Often when a relationship breaks down disputes can arise in respect of who the children will live with, and what time they will spend with the parent they do not reside with.
We are here to help with disputes of this nature. As with other family problems, our aim is to try and reach an agreement without having to issue court proceedings. However, if an agreement cannot be reached amicably, it is sometimes necessary to issue court proceedings, so as to avoid delays, which could be detrimental to your child/children.
The court can make an order called a Child Arrangement Order, which deals with where the child will live and what time they will spend with each parent, and any other forms of contact which will take place, such as telephone calls or letters. Child Arrangement Orders replace the old Residence and Contact Orders.
The court’s primary concern when dealing with children matters is what is in the child’s best interests.
If a dispute arises relating to a particular issue in a child’s upbringing, either parent can apply to the court for a Specific Issue Order. This may happen for example where there is a dispute over which school the child will attend, or which religion the child will follow. In such cases the court will ultimately decide what is in the child’s best interests.
Similarly, if one parent plans to make an important decision in a child’s life which the other disagrees with, they can apply to the court for a Prohibited Steps Order. In this case the court has the power to prohibit a parent from doing something they find is not in the child’s best interests.
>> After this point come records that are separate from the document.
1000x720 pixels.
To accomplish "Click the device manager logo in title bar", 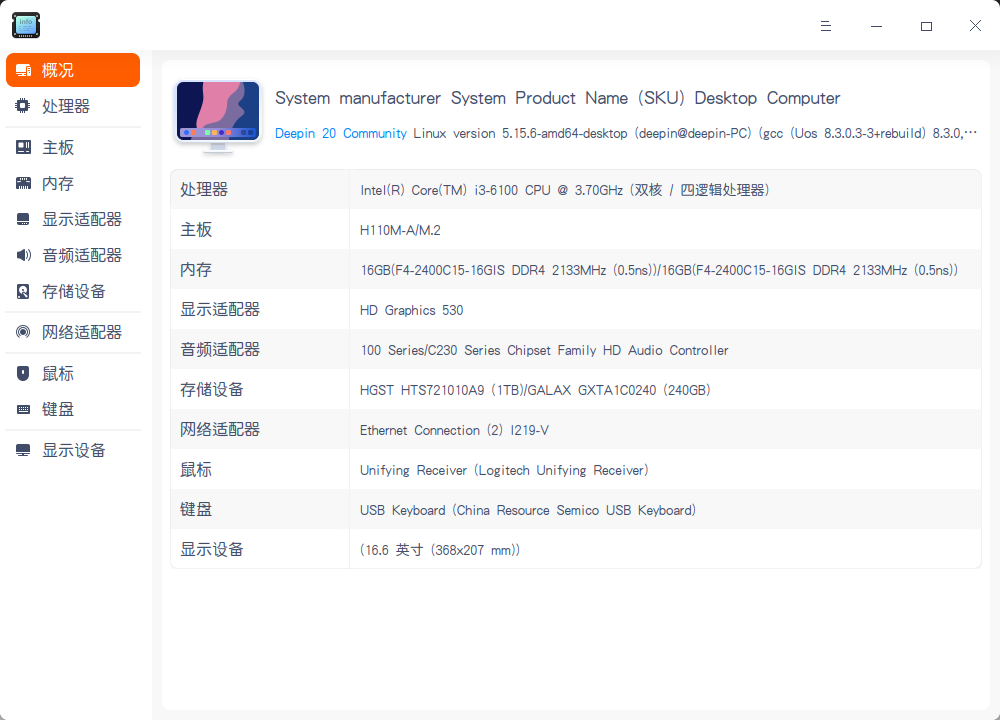I will pos(25,25).
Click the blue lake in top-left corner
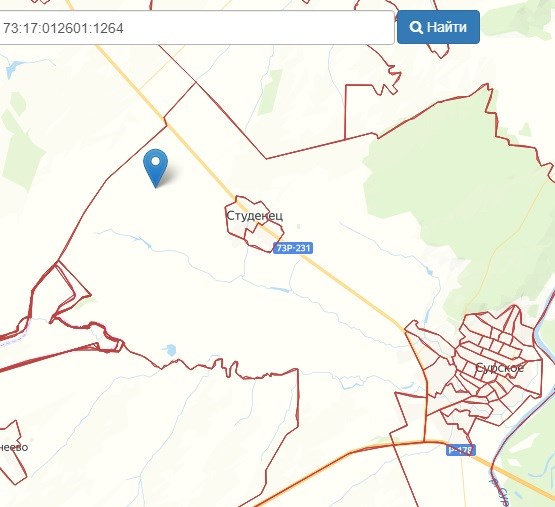Image resolution: width=555 pixels, height=507 pixels. pos(13,68)
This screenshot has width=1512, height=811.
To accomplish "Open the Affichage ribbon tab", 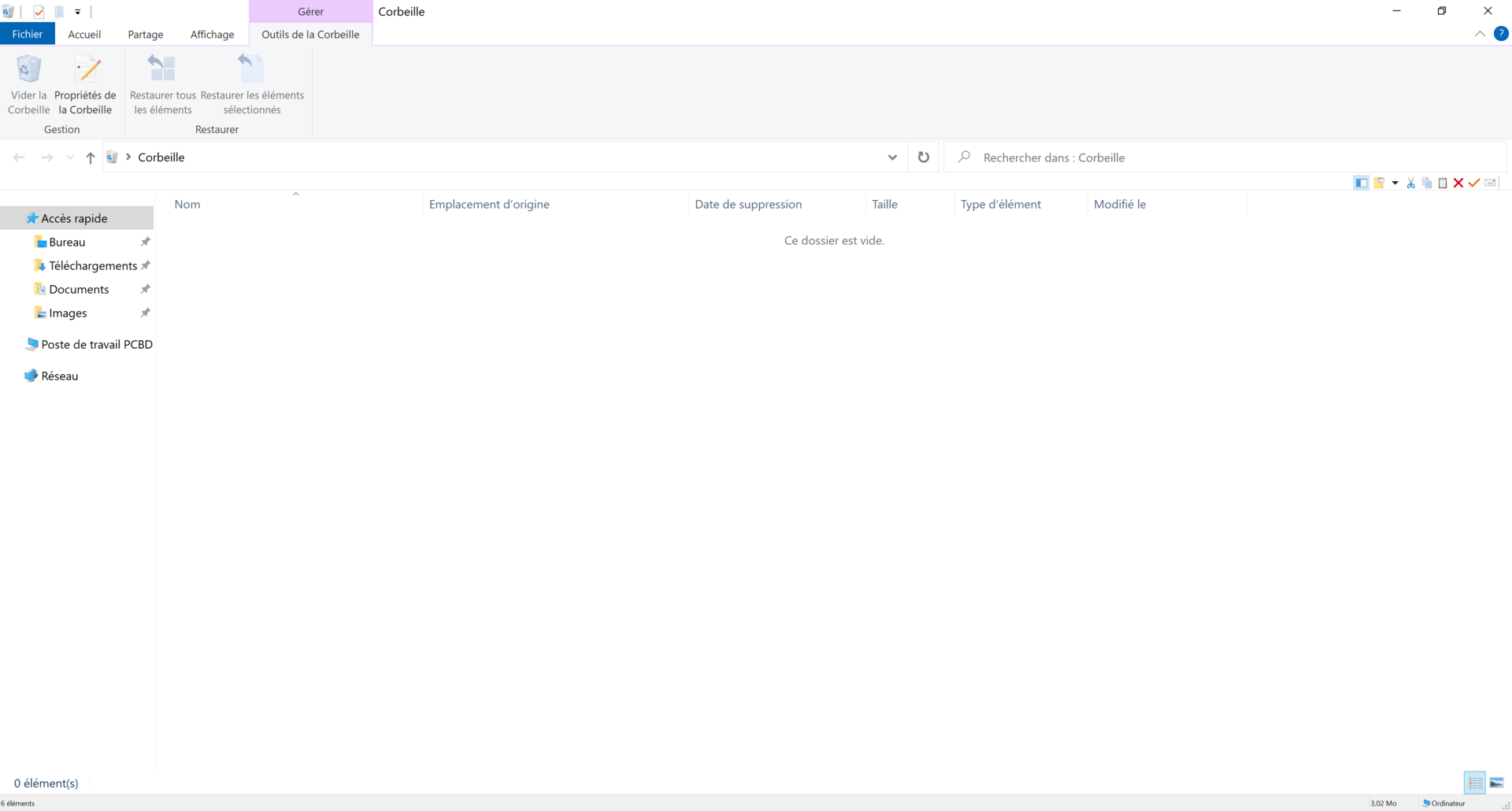I will (x=212, y=35).
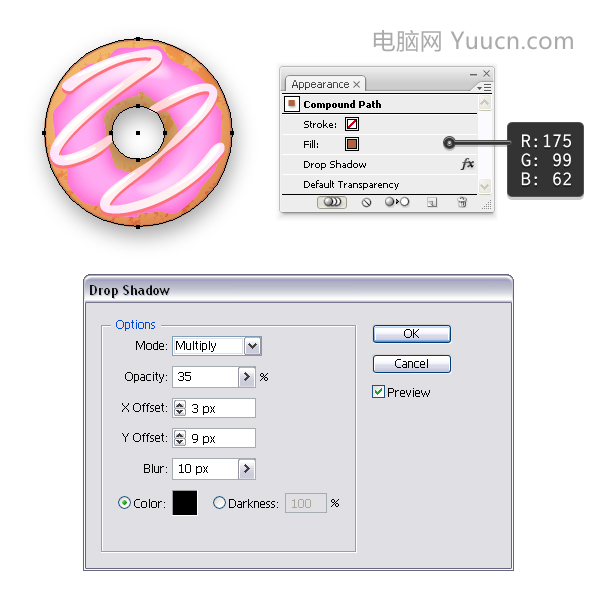Image resolution: width=600 pixels, height=600 pixels.
Task: Click the Compound Path thumbnail icon
Action: coord(292,104)
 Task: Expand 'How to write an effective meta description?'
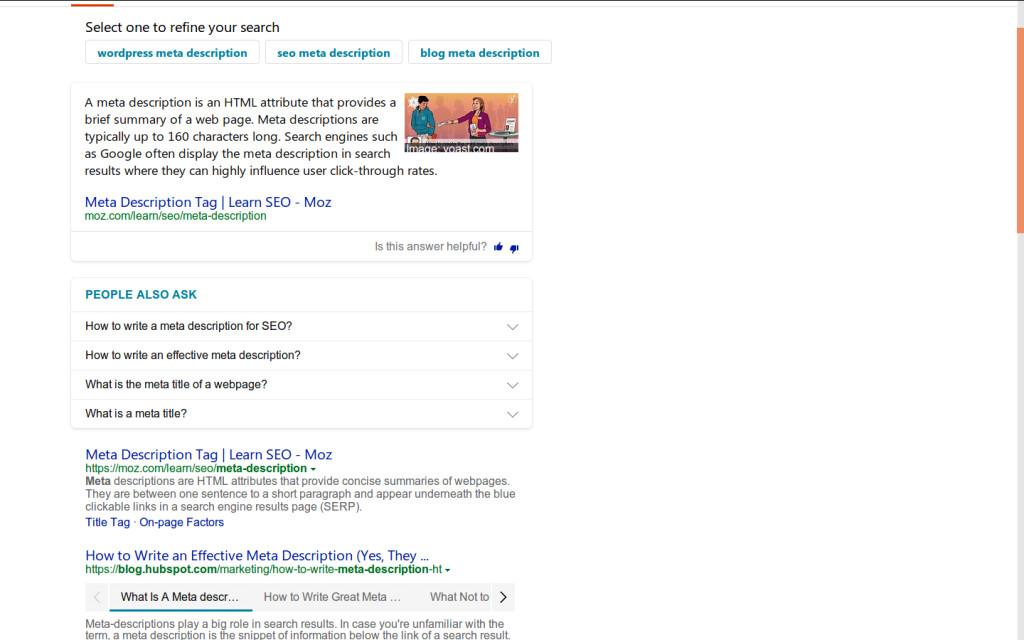[x=512, y=356]
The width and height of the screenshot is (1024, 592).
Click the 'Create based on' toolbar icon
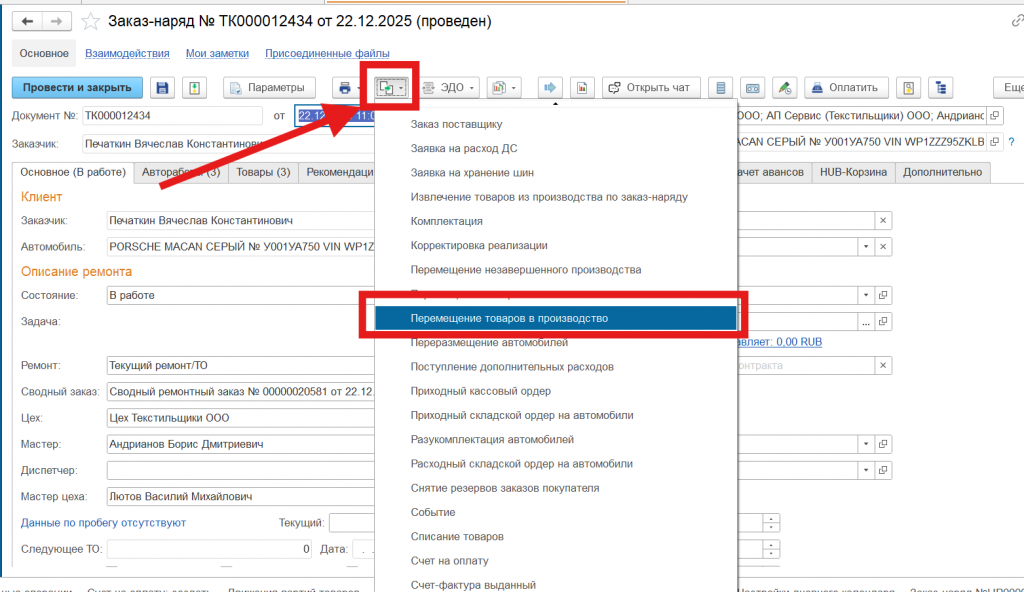tap(390, 88)
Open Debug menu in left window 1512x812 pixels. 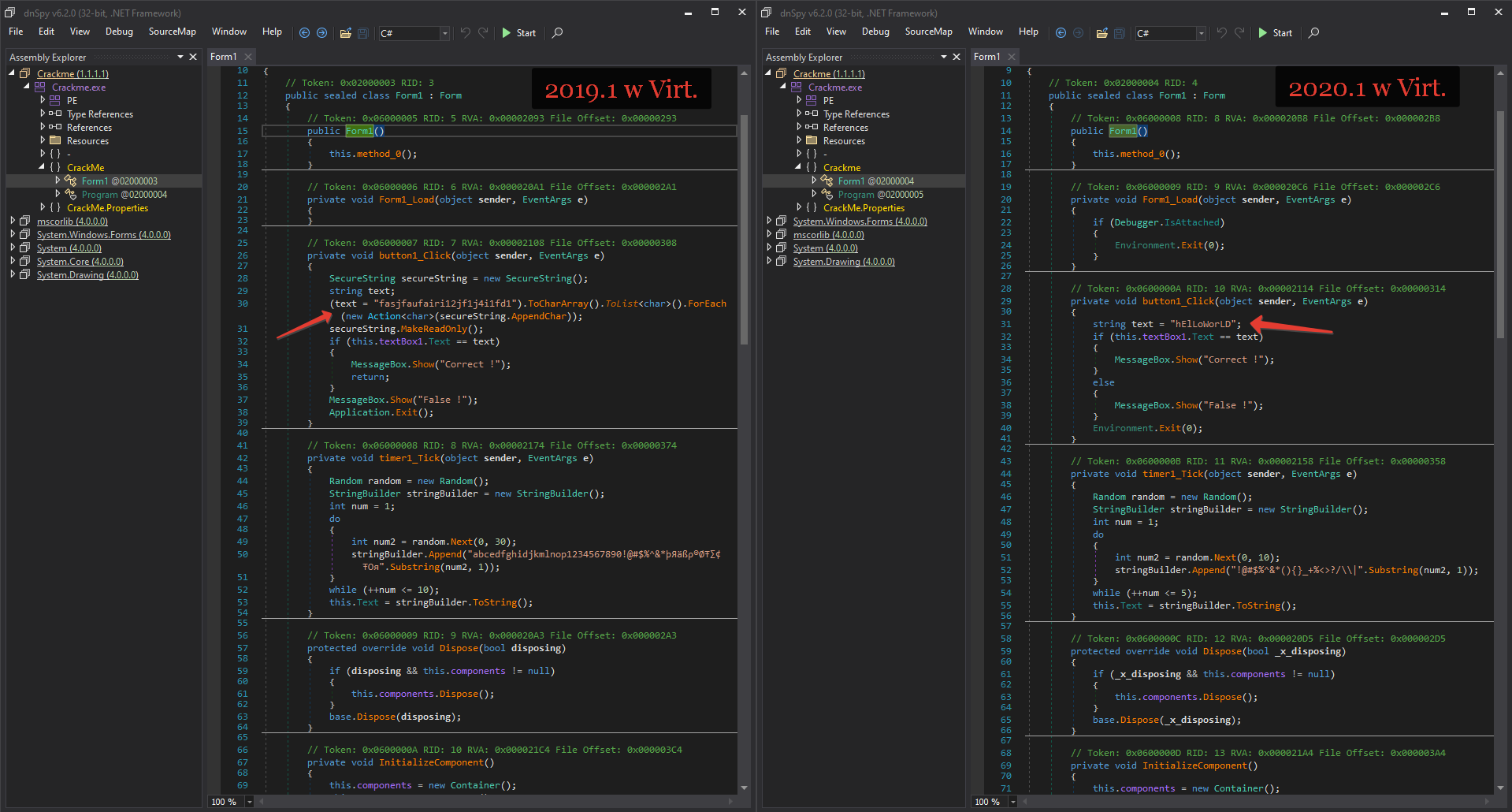coord(119,32)
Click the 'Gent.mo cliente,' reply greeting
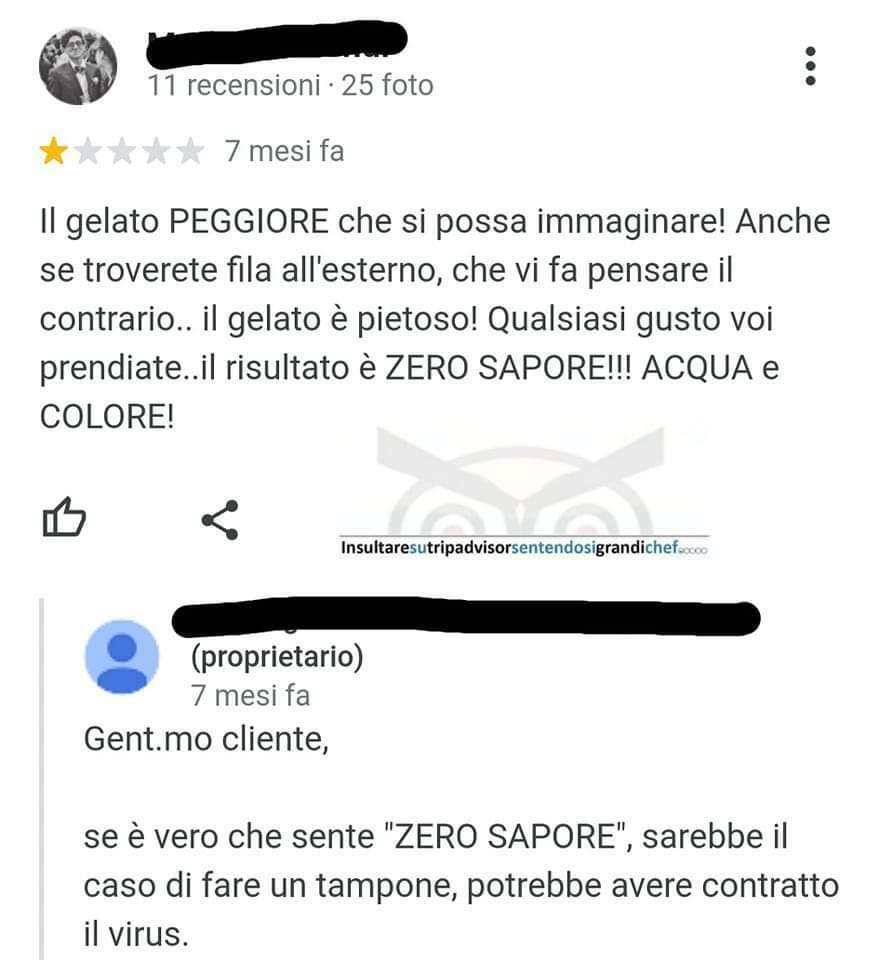 point(206,739)
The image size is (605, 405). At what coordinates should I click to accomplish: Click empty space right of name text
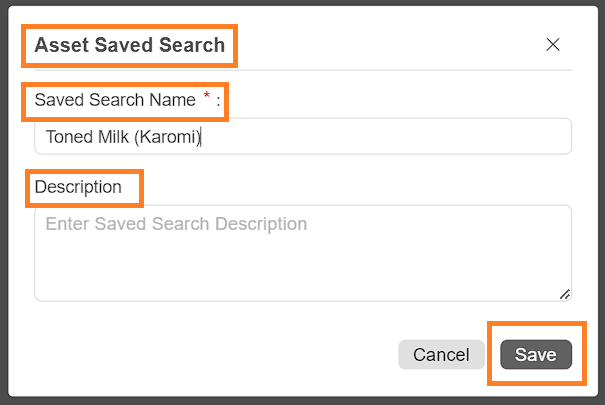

This may happen for example where one parent intends to take the child to live in another country, without the consent of the other.
What does Child Parental Responsibility mean?
Parental Responsibility is a legal term which was first defined in the Children Act 1989 as “all the rights, duties, powers, responsibilities and authority which by law a parent of a child has in relation to the child and his property. “
All mothers have Parental Responsibility, as do fathers who are married to the mother, or are listed on the birth certificate for children born after 1st December 2003 (this date differs in different parts of the UK).
Fathers who do not have Parental Responsibility can gain it by entering into a Parental responsibility Agreement, which must be approved by everyone else with Parental Responsibility. If agreement is not possible, an application can be made to the court.